Implicit early Z/Stencil and discard

It is often made clear that one should be wary of discarding in a fragment shader (not to mention modifying Z) if one desires to leverage the early rejection mechanisms in hardware. The explanations as to why are good, but I am unsure about how certain conditions may affect it. Case in point, if we have set up the depth and stencil buffers beforehand, can we then proceed to run a shader using read-only stencil/Z rejection and shader discarding in tandem to reduce the shader work as much as ideally possible? From what I gathered around the internet, these things are plagued by driver and hardware idiosyncrasies, and so ascertaining anything is nigh impossible
This is with OpenGL 3 in mind, which seems to lack that extension needed for explicit control.

The rule is very simple: the presence of the keyword discard. If it’s there, then on lots of hardware, the shader cannot perform early depth tests. Not unless the compiler can statically determine that the statement will never be executed (and even then, I wouldn’t count on it).

I wouldn’t count on that being a performance win, not unless you manually force early depth tests.
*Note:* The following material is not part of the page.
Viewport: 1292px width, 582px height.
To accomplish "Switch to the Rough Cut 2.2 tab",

And if you do manually force early depth tests, any discarded fragments will still be considered to have passed the depth test. Since you’re not doing depth writes, that’s fine, but at the same time, the occlusion query counter will still be updated.
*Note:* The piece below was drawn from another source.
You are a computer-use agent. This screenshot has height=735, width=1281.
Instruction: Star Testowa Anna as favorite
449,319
Um… why? Why are you limited to GL 3.x? Is anyone still supporting GL 3.x-class hardware with drivers? And if not, then the implementation probably won’t be very reliable.

It’s what this very laptop I am on can handle, and being slow, it needs optimizations more than anything.
Perhaps any form of branching isn’t the best fit for such a system anyway, so discarding discard is probably not that big of a deal ultimately.